** Begin **

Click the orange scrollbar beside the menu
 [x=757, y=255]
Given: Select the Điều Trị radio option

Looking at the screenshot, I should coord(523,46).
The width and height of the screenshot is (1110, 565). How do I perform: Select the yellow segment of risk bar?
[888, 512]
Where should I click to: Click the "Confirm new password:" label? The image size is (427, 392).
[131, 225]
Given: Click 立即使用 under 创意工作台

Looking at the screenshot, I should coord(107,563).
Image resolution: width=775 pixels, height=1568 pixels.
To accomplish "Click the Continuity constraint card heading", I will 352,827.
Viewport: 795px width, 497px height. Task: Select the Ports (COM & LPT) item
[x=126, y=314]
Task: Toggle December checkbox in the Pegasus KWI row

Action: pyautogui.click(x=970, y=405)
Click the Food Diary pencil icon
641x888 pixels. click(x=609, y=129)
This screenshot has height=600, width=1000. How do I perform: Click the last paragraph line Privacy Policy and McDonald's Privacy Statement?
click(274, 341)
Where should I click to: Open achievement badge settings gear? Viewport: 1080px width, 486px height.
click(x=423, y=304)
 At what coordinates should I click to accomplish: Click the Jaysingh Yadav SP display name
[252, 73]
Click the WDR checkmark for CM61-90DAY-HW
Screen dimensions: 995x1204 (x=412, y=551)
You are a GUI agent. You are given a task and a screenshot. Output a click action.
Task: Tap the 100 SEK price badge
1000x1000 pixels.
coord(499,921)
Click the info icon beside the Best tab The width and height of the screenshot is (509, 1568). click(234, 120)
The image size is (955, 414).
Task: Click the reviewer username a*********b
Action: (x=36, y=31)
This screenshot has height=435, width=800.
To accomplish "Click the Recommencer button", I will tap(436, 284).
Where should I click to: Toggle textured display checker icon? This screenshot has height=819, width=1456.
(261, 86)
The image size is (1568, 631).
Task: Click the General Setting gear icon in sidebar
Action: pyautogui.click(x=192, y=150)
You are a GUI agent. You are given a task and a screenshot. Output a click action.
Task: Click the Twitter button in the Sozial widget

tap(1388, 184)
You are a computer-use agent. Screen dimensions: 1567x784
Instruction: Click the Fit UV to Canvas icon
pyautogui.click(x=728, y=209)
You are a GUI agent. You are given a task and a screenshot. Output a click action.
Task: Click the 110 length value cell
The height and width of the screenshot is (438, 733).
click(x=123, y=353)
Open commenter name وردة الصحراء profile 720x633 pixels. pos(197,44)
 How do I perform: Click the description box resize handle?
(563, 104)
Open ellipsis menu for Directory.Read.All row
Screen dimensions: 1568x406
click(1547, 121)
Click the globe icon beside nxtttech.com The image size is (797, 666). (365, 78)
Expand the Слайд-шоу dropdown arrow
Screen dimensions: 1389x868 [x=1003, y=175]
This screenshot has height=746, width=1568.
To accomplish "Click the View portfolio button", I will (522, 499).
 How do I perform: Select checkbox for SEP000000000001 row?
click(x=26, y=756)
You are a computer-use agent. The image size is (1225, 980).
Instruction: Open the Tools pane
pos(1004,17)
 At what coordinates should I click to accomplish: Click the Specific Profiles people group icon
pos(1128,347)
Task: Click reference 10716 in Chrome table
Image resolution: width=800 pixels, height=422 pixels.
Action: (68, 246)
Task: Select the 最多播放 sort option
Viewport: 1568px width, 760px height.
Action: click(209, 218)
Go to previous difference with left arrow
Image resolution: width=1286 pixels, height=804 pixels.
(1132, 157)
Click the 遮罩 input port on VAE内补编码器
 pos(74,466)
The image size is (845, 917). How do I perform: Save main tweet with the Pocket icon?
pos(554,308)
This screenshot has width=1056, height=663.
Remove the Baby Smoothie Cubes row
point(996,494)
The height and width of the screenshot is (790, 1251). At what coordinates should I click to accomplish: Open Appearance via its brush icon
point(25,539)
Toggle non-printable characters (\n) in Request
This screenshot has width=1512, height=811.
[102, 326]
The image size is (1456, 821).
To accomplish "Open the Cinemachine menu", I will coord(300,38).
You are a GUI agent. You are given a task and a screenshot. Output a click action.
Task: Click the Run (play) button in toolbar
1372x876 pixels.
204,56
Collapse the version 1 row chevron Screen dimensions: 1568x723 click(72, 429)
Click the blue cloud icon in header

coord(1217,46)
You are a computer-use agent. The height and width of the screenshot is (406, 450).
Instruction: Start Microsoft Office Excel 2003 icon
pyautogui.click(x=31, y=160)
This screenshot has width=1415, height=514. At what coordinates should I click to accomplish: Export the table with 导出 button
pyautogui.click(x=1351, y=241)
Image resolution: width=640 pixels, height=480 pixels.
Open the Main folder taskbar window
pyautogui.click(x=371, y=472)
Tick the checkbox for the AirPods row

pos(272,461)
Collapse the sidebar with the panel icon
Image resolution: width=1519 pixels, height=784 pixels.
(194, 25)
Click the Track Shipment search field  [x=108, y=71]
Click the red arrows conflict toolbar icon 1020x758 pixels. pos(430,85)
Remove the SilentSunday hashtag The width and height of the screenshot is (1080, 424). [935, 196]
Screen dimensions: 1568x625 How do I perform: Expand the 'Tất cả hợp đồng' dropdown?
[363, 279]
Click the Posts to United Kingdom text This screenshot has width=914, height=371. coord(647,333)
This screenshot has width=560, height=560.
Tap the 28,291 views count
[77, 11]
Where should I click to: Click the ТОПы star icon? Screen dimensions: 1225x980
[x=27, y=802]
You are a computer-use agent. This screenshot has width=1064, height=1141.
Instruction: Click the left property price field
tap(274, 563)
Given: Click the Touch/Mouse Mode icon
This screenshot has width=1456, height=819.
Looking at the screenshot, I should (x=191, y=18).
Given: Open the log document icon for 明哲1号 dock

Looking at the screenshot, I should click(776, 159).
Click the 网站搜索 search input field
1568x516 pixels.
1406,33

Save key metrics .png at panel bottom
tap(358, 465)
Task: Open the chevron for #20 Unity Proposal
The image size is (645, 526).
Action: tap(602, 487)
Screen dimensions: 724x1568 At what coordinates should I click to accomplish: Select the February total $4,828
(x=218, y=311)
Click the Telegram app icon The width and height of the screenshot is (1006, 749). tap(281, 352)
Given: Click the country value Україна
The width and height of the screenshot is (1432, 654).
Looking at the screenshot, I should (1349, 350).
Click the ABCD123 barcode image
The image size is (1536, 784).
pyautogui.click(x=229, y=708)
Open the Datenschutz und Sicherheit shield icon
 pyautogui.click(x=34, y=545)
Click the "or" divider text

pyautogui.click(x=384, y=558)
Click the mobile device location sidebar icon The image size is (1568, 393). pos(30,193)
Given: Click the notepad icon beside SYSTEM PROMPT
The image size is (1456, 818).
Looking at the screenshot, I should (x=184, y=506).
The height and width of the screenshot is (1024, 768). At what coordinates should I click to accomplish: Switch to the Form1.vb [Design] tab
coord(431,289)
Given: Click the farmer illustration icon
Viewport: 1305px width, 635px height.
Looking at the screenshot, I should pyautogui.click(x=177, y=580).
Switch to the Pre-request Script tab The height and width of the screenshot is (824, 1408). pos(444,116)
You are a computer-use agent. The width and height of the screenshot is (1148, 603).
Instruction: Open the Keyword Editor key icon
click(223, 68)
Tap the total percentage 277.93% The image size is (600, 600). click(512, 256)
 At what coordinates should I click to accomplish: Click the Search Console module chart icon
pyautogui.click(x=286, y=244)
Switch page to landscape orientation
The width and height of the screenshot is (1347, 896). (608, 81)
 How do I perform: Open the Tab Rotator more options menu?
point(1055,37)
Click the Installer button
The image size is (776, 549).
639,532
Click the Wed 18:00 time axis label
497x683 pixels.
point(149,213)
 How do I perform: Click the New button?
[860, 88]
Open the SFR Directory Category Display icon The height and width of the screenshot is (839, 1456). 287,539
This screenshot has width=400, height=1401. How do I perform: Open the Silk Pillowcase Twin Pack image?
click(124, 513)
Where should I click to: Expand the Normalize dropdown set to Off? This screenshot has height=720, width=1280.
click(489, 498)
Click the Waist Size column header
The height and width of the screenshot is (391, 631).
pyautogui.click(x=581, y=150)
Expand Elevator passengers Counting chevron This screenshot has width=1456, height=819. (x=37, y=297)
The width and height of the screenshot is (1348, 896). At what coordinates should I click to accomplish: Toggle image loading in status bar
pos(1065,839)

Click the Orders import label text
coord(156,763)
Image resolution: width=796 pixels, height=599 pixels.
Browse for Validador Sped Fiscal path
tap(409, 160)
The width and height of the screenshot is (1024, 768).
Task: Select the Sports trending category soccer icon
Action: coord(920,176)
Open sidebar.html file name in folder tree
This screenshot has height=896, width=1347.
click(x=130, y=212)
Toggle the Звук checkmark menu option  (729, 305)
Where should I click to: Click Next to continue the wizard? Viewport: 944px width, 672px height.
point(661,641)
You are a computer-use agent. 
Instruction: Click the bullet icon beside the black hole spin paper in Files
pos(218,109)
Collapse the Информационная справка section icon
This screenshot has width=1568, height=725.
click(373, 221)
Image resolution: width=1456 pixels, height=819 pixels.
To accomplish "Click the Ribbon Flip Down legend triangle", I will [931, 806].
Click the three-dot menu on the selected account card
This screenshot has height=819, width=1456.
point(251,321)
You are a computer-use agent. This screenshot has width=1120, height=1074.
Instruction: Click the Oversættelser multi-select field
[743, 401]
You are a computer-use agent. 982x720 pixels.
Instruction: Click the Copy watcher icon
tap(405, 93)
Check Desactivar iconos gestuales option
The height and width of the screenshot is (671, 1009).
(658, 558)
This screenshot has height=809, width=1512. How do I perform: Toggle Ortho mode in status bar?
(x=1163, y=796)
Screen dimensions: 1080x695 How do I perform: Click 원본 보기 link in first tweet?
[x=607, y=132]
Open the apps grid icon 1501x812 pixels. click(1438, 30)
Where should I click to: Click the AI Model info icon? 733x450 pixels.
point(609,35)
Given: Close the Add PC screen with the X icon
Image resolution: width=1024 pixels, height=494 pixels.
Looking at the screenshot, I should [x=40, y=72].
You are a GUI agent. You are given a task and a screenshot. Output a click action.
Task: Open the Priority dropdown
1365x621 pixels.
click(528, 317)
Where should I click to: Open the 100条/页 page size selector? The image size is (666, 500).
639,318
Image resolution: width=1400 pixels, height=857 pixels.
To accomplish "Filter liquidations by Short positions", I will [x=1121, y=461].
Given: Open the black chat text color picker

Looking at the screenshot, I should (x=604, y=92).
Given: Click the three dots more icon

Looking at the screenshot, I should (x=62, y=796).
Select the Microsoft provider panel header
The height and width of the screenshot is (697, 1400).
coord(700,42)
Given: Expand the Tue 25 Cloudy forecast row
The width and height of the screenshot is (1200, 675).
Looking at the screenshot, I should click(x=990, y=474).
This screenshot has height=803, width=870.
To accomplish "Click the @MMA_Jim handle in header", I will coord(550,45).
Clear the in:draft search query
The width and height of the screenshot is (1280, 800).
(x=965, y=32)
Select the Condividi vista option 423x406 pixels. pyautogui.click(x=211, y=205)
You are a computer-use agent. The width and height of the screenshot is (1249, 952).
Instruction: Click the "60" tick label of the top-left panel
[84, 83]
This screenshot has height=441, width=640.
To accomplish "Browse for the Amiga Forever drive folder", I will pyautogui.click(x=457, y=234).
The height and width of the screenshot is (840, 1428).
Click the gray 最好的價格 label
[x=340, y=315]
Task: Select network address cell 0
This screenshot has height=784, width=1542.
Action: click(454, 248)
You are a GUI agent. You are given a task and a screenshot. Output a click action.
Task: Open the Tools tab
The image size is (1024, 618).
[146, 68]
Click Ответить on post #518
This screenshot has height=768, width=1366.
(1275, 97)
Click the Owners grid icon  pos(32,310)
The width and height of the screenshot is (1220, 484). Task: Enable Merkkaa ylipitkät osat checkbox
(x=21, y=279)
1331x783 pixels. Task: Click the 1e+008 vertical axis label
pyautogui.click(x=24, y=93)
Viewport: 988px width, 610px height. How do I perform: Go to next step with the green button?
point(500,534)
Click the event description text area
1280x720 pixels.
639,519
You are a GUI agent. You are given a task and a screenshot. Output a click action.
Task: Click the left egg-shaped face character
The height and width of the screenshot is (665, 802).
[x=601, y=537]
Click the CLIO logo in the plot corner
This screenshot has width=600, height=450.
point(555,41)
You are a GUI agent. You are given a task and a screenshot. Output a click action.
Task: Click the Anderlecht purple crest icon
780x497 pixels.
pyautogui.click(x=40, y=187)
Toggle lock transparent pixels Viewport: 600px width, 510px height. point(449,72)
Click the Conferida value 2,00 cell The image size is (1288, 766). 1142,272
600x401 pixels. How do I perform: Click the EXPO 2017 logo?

** End **

### Written task
Copy out the records from the first line down to and including the line containing "coord(499,921)", with every line reproduced verbatim.

### Output for this task
Click the orange scrollbar beside the menu
 [x=757, y=255]
Given: Select the Điều Trị radio option

Looking at the screenshot, I should coord(523,46).
The width and height of the screenshot is (1110, 565). How do I perform: Select the yellow segment of risk bar?
[888, 512]
Where should I click to: Click the "Confirm new password:" label? The image size is (427, 392).
[131, 225]
Given: Click 立即使用 under 创意工作台

Looking at the screenshot, I should coord(107,563).
Image resolution: width=775 pixels, height=1568 pixels.
To accomplish "Click the Continuity constraint card heading", I will 352,827.
Viewport: 795px width, 497px height. Task: Select the Ports (COM & LPT) item
[x=126, y=314]
Task: Toggle December checkbox in the Pegasus KWI row

Action: pyautogui.click(x=970, y=405)
Click the Food Diary pencil icon
641x888 pixels. click(x=609, y=129)
This screenshot has height=600, width=1000. How do I perform: Click the last paragraph line Privacy Policy and McDonald's Privacy Statement?
click(274, 341)
Where should I click to: Open achievement badge settings gear? Viewport: 1080px width, 486px height.
click(x=423, y=304)
 At what coordinates should I click to accomplish: Click the Jaysingh Yadav SP display name
[252, 73]
Click the WDR checkmark for CM61-90DAY-HW
Screen dimensions: 995x1204 (x=412, y=551)
You are a GUI agent. You are given a task and a screenshot. Output a click action.
Task: Tap the 100 SEK price badge
1000x1000 pixels.
coord(499,921)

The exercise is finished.